I'm sorry spring chicken! When is your OTD? We really shouldn't test early as that might not mean anything!! With my previous FET I tested 8dp6dt and had a negative, which in turn went to be a positive!! Don't gove up hope just yet xxxx


----------



## djjim22

Ah spring chicken - I agree with Emma, it is still early, I've googled everything to within an inch of its life and only 87% of pregnant people test positive 9dp5dt so you may be in the 13% of people who still have to wait a little longer. You're not out of the game yet! I've got everything crossed for you.xx


----------



## KateMart

Oh Spring chicken I'm sorry to hear that 

I agree with the others though, there is astill a chance. It depends on so much: which test where you using?

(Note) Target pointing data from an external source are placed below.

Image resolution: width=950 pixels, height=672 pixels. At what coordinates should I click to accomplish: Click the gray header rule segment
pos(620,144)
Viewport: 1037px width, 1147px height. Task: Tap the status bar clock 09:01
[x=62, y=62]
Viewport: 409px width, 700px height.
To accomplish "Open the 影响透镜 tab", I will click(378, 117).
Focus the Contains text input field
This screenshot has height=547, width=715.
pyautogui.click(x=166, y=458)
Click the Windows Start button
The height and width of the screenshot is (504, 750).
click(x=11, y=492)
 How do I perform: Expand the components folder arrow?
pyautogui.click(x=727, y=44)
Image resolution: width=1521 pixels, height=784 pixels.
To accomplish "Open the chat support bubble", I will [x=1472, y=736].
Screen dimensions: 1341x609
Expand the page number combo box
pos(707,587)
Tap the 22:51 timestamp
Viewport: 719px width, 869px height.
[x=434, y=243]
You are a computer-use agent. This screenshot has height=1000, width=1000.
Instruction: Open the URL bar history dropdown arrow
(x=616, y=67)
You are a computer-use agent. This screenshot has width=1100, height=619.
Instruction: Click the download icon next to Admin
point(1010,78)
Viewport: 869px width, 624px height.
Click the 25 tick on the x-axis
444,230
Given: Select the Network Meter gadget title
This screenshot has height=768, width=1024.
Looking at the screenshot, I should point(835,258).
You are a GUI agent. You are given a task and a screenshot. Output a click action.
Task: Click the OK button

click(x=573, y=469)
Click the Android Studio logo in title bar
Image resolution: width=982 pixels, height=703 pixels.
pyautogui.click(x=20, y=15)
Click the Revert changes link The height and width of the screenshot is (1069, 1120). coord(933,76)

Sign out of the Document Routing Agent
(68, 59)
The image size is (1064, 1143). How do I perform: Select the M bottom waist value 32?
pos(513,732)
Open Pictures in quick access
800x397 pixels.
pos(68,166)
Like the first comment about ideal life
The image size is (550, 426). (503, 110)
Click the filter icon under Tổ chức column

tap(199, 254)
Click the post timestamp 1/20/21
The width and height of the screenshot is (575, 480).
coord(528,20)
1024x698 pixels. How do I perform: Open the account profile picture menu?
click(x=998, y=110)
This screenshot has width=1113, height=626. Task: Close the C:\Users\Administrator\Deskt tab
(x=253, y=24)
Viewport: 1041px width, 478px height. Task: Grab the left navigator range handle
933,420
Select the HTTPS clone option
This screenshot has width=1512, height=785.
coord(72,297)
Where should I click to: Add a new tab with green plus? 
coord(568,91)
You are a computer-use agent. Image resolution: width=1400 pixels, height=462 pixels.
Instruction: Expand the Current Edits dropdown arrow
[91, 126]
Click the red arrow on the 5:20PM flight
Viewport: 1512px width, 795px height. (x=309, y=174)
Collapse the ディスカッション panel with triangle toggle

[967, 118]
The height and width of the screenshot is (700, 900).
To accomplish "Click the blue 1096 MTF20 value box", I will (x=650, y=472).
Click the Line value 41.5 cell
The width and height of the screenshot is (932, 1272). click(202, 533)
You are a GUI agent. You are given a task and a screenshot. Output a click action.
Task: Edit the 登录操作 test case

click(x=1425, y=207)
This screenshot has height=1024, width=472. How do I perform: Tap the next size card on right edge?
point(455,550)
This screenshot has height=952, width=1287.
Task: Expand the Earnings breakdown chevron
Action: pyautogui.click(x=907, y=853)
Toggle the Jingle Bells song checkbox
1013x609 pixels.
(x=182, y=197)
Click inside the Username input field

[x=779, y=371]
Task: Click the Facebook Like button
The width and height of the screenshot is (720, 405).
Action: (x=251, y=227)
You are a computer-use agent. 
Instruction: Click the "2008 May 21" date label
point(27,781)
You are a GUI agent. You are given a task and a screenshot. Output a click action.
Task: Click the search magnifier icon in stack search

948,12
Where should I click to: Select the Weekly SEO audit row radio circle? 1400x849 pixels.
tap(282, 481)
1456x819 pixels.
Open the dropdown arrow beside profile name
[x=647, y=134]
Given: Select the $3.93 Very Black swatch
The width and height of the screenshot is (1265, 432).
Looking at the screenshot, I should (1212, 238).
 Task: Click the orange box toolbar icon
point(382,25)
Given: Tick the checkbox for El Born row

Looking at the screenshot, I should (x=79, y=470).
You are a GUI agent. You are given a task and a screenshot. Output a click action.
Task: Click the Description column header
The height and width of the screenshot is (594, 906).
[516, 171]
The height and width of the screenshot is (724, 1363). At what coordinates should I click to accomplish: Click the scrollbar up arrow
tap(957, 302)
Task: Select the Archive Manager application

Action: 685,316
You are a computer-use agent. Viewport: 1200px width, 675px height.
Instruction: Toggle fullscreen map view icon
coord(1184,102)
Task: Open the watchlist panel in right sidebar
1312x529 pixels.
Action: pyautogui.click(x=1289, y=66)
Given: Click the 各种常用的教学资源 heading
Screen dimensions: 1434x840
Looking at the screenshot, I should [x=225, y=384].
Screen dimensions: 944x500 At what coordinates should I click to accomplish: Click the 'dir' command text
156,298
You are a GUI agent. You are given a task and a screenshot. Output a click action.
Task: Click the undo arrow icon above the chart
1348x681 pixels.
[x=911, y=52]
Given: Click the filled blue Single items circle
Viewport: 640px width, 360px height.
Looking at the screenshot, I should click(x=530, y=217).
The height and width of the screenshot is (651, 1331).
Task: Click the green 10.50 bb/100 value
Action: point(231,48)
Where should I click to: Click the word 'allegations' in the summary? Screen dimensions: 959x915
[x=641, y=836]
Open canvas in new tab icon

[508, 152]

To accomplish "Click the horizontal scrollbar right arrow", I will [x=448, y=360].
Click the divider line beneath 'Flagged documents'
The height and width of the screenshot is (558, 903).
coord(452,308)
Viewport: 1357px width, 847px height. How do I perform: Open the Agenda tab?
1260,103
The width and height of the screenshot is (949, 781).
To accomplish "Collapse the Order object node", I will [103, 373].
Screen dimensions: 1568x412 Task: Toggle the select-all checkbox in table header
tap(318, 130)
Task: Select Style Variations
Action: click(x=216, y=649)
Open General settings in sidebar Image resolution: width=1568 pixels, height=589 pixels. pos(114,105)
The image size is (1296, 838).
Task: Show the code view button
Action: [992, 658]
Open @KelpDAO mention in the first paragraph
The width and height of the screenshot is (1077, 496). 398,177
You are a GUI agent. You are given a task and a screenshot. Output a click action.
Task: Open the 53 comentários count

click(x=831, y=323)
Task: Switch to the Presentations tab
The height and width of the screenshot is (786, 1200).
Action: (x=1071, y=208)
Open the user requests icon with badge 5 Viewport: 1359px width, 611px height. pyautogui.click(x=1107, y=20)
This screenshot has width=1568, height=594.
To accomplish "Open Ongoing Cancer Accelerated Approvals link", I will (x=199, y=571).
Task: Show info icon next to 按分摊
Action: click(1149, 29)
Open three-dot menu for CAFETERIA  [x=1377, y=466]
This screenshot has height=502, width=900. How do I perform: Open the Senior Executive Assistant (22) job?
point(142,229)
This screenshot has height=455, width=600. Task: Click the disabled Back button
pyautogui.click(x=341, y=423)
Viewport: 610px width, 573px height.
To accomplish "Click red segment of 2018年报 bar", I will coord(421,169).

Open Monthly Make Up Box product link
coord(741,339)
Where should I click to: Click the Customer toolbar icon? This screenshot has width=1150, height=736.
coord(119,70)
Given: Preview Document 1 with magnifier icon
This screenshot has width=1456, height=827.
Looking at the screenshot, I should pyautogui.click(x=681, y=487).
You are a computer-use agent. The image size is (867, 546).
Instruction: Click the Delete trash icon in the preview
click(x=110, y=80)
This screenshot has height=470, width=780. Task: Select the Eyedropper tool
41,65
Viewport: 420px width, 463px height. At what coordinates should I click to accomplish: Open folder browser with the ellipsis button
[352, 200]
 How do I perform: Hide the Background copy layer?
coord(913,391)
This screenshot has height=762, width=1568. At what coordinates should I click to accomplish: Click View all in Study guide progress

As if your HCG is above 5 you are pregnant but some tests don't pick up anything less than 50!

Also I have heard frosties sometimes take later to 'wake up' and implannation can be later so wouldn't show on a HPT xx


----------



## Bristol bluebird

Hi Everyone,

Baboushka, I'm really,  really sorry to hear about your MC. I feel for you and hope that you are doing ok.

Maygirl! Yeah! congratulations! such brilliant news! 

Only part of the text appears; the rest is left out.